> _Exercise instructions_: Transcribe the passage of the machine vision article below between "The set of logical" and "with each other.", inclusive.

> _Extract provided_:
==========
Feature
The eyes of the machine
Machine vision continues to find its way into more types of applications.
By Robert Cravotta, Technical Editor -- EDN, 5/27/2004
|
Any real-world data-recognition system is challenging to implement. Machine vision is an example of such a system, but such systems can emulate any of the senses. The goals of a real-world data-recognition system are to capture an energy profile, extract key features from the data, and autonomously or assistively perform some logic based on the extracted information. Designers are implementing real-world data-recognition systems for automated voice recognition, facial recognition, high-speed sorting and quality inspection, manufacturing robotics, automotive safety, video surveillance, traffic control and license-plate inspection, biometrics, medical imaging, and homeland-security applications.
The threshold for implementing real-world data-recognition systems is constantly shifting as their cost and the risk to integrate them into a design continue to drop. The range of turnkey and customizable systems for adding real-world data recognition to your application is expanding each day. The increasing processing power is allowing high-value, low-volume applications, such as homeland security and medical imaging, to more reliably perform more functions with more complex recognition. For manufacturing and inspection systems, these applications improve productivity with more consistency and fewer errors, especially in hazardous environments.
The set of logical components and functions that can make up a generic real-world data-recognition system includes a signal source, a sensor, data acquisition, a data processor, an executive controller, digital I/O, and network connectivity (Figure 1). The context of each component and function is application-specific and relevant to the type of energy the system is capturing and acting upon. For example, for a sound-capture application, such as speech recognition, the target generates and emits the signal source as compression waves. The system can capture compression waves as 1-D data by using a single microphone or as multidimensional data by using multiple microphones in conjunction with each other.
==========
> _Exercise data_:
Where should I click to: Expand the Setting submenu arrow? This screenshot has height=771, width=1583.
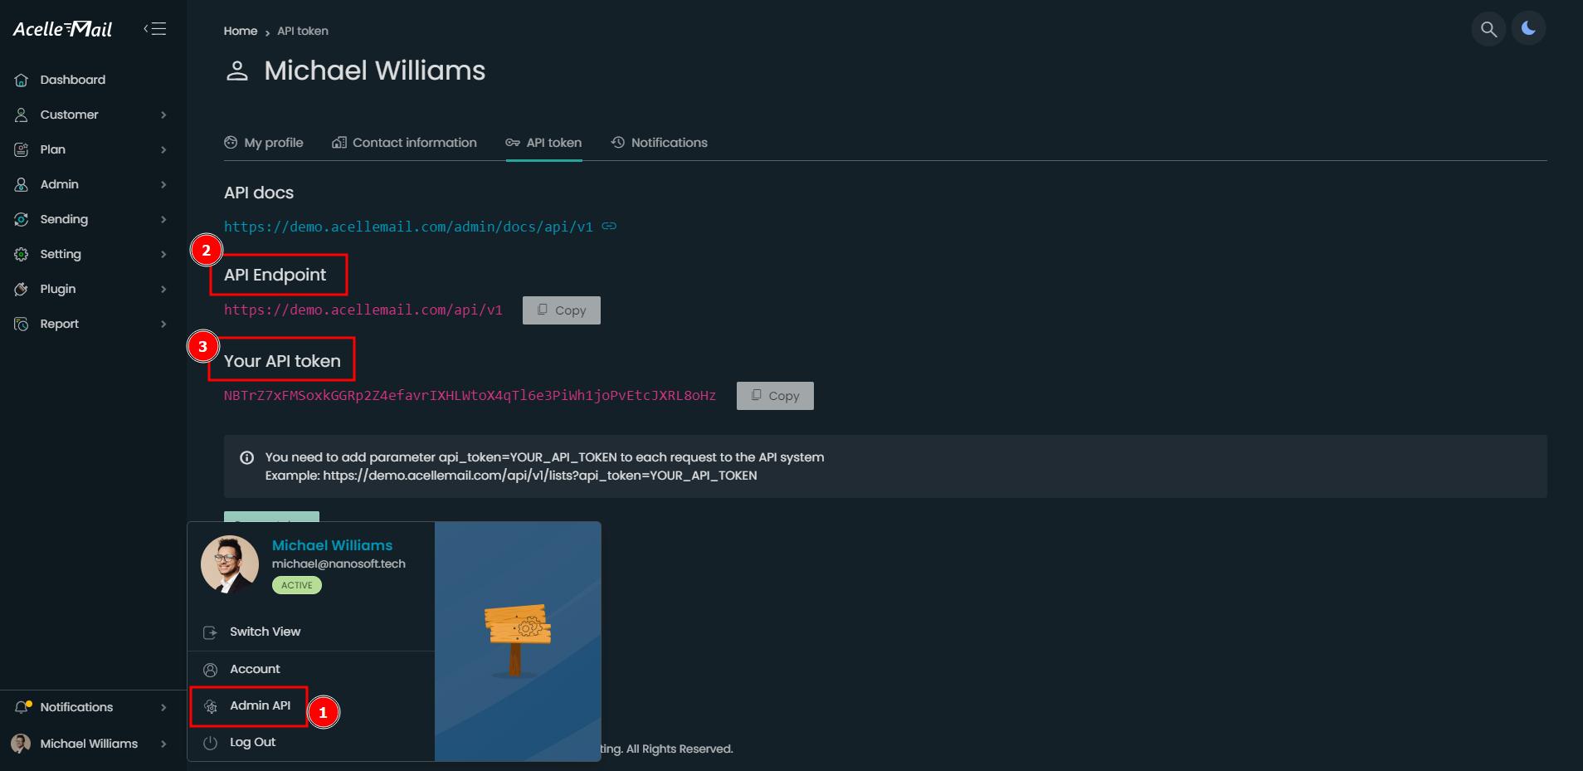pyautogui.click(x=163, y=255)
==========
> _Response_:
The set of logical components and functions that can make up a generic real-world data-recognition system includes a signal source, a sensor, data acquisition, a data processor, an executive controller, digital I/O, and network connectivity (Figure 1). The context of each component and function is application-specific and relevant to the type of energy the system is capturing and acting upon. For example, for a sound-capture application, such as speech recognition, the target generates and emits the signal source as compression waves. The system can capture compression waves as 1-D data by using a single microphone or as multidimensional data by using multiple microphones in conjunction with each other.